___ Data supplied ___

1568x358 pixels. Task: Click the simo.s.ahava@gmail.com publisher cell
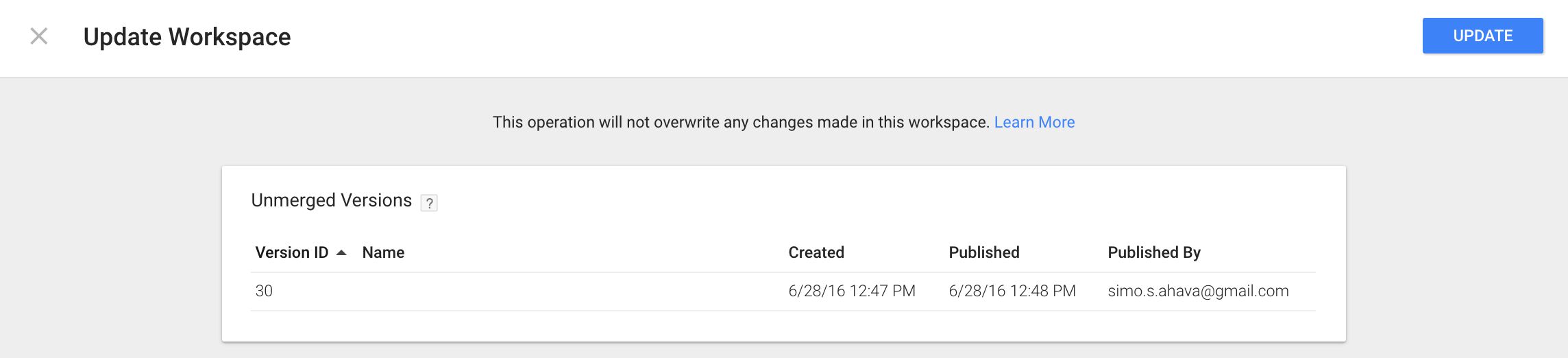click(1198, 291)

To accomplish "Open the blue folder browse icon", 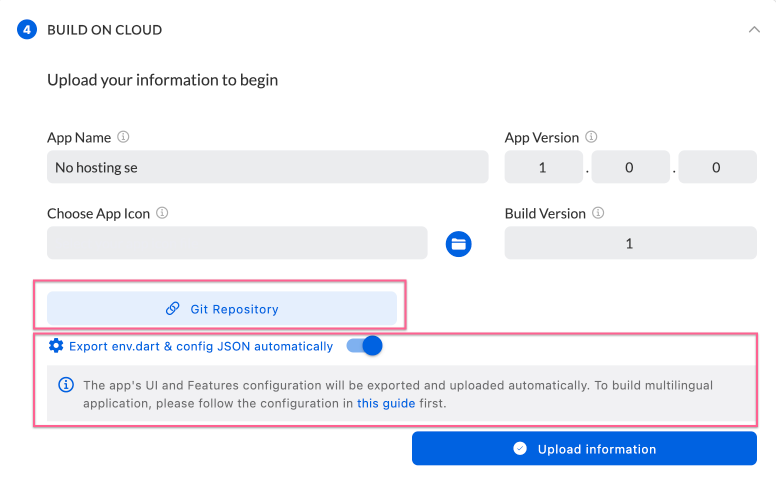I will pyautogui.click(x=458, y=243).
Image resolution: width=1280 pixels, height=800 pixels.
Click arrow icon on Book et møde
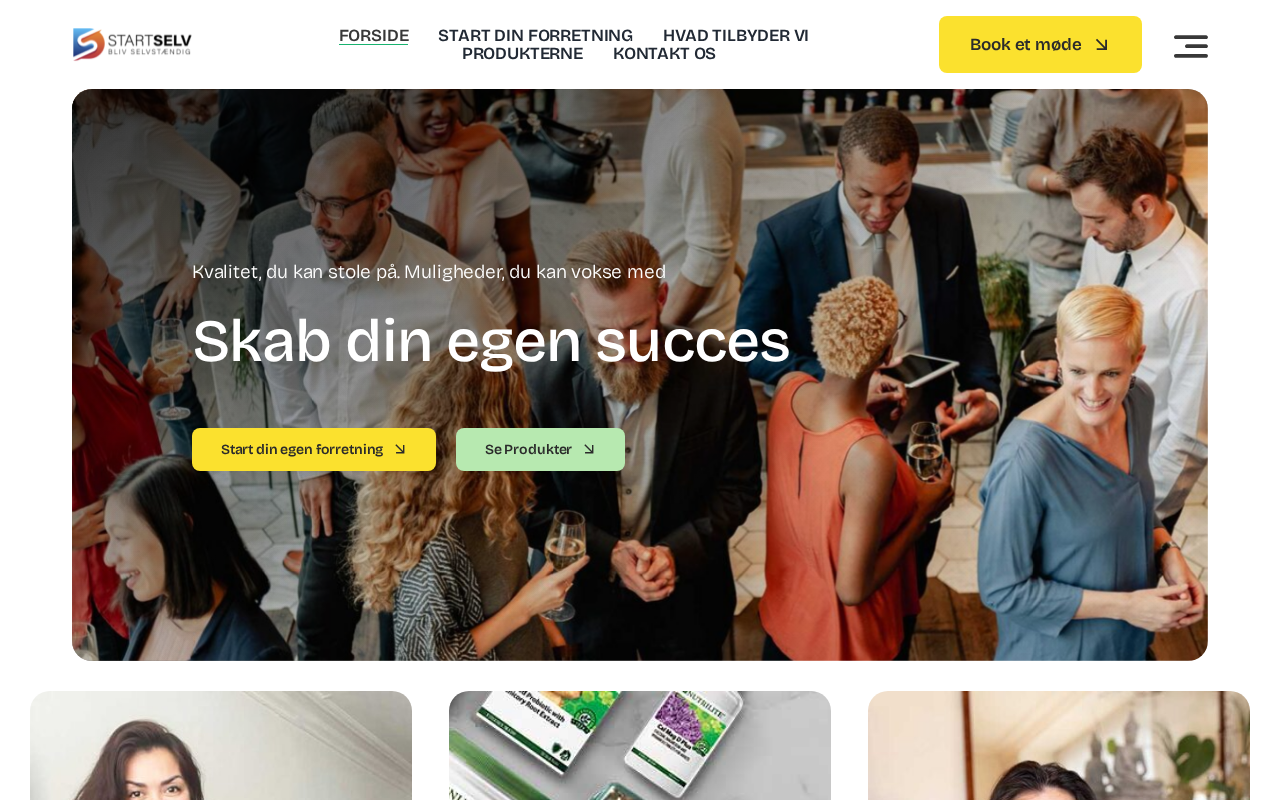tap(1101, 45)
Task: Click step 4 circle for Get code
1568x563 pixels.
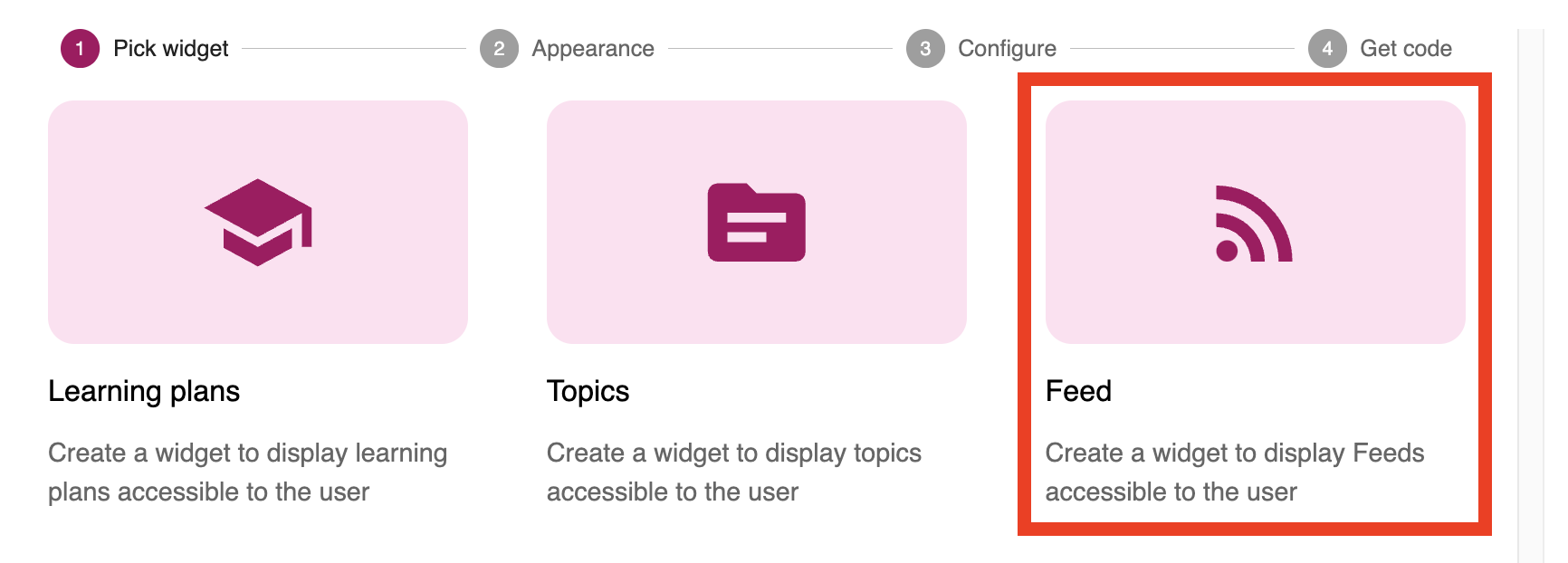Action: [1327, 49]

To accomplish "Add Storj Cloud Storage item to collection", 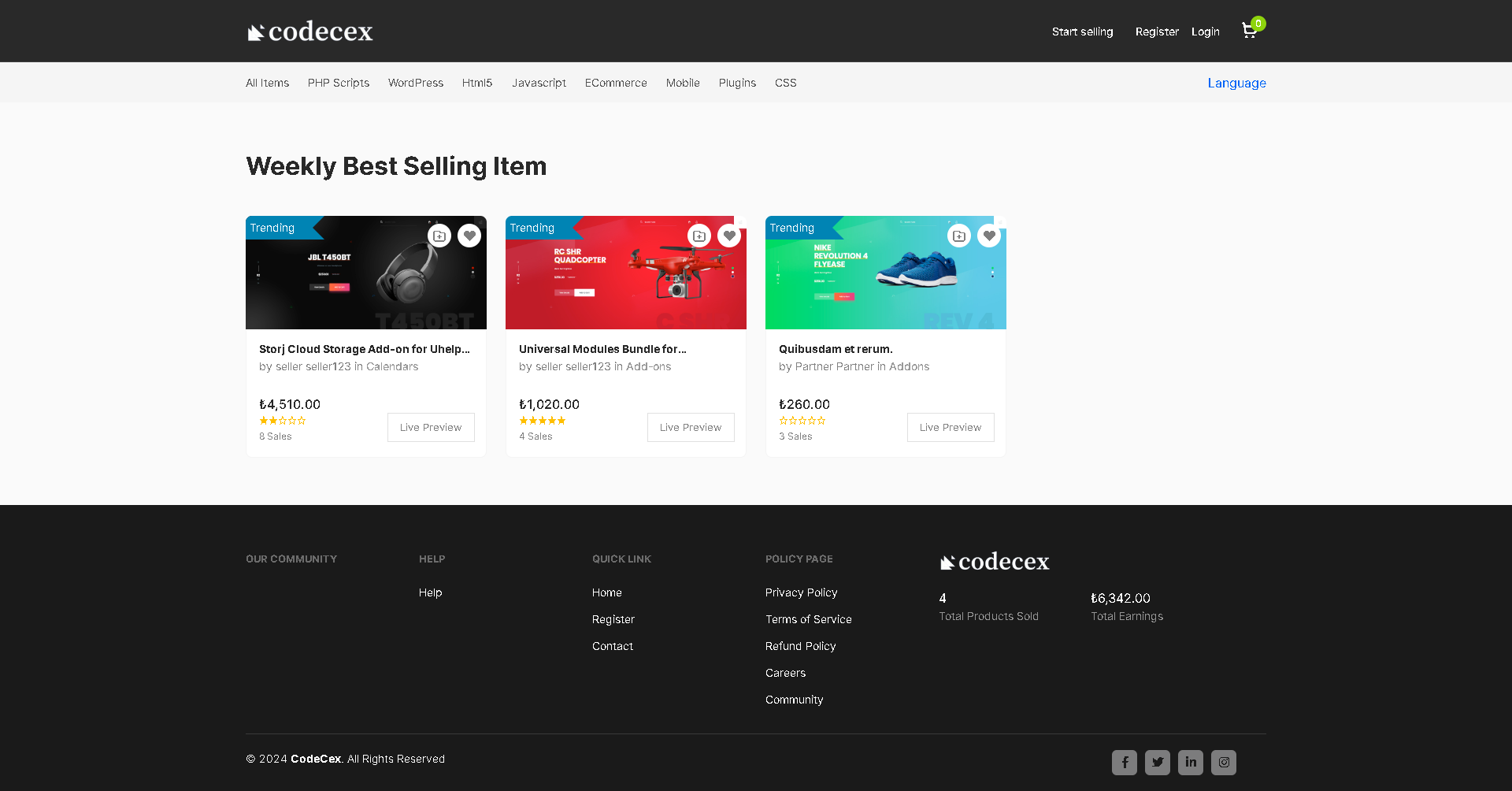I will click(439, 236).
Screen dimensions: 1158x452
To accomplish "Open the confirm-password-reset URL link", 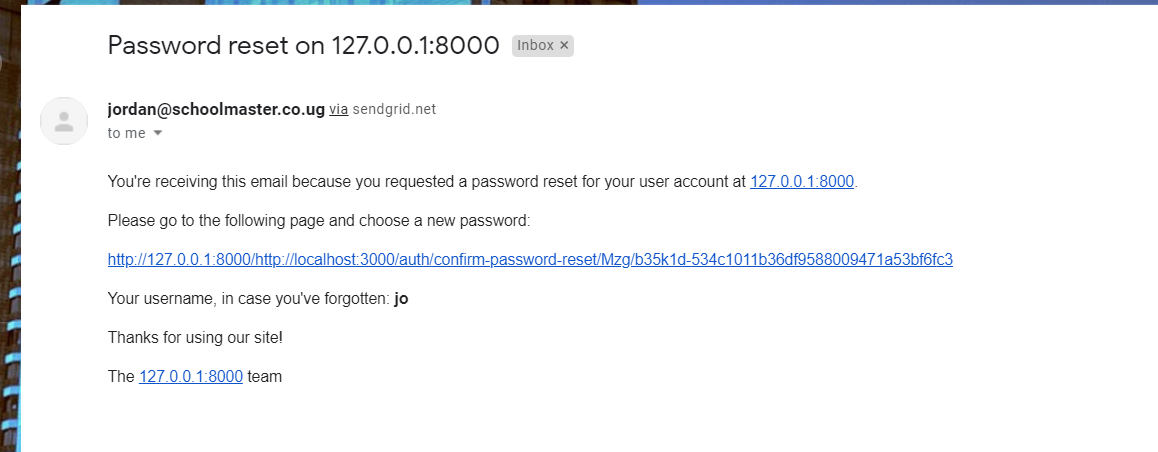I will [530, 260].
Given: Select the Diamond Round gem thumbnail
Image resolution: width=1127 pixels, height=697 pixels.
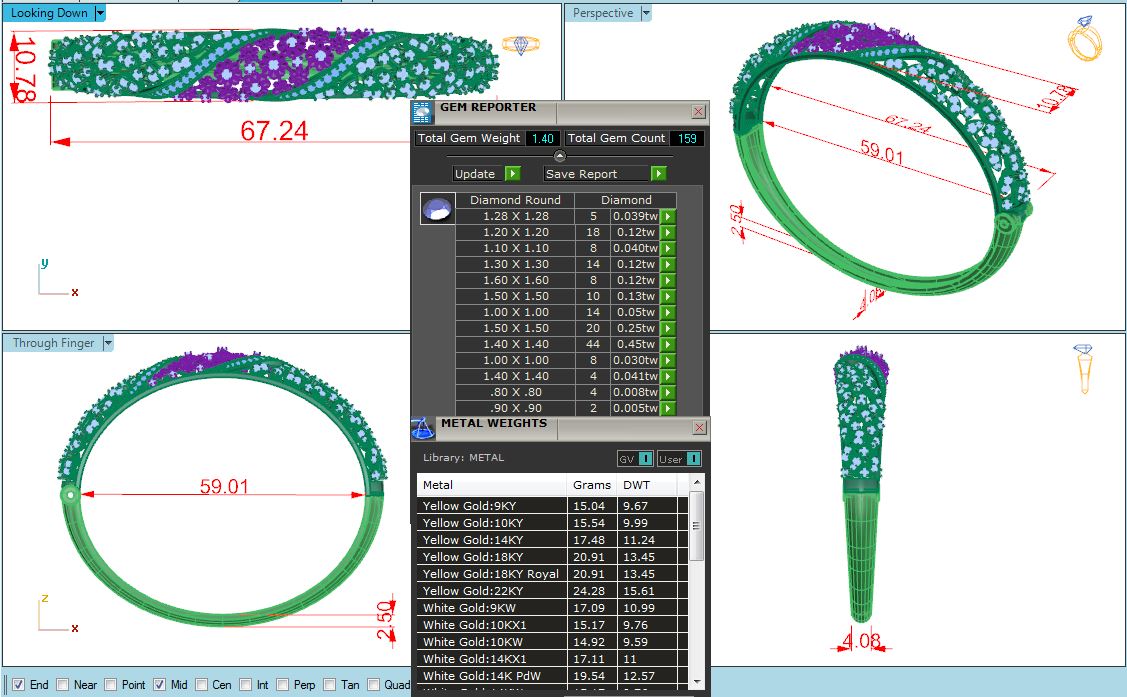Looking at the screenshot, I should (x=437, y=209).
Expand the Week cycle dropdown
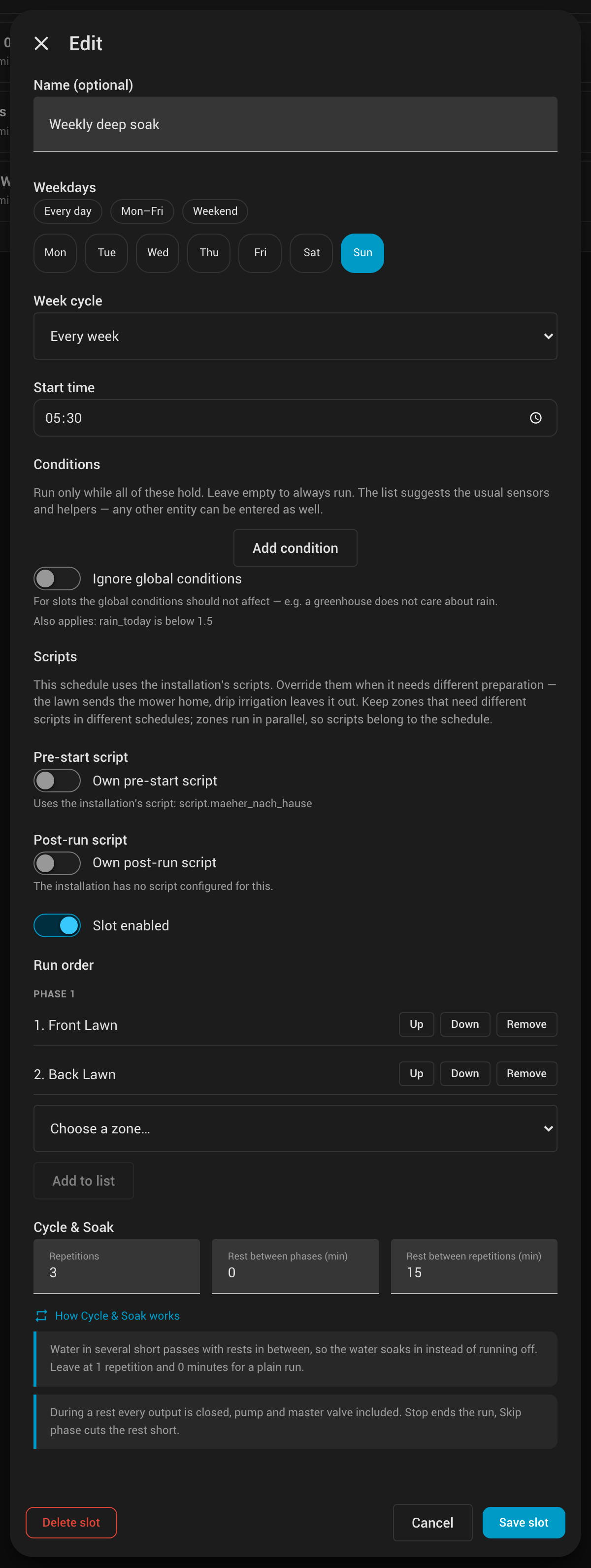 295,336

___

Repeat, exactly and with no pictures, each line from the line that holds "Image resolution: width=1127" through the last line of the records above.

Image resolution: width=1127 pixels, height=697 pixels.
Looking at the screenshot, I should (x=437, y=209).
Expand the Week cycle dropdown
 295,336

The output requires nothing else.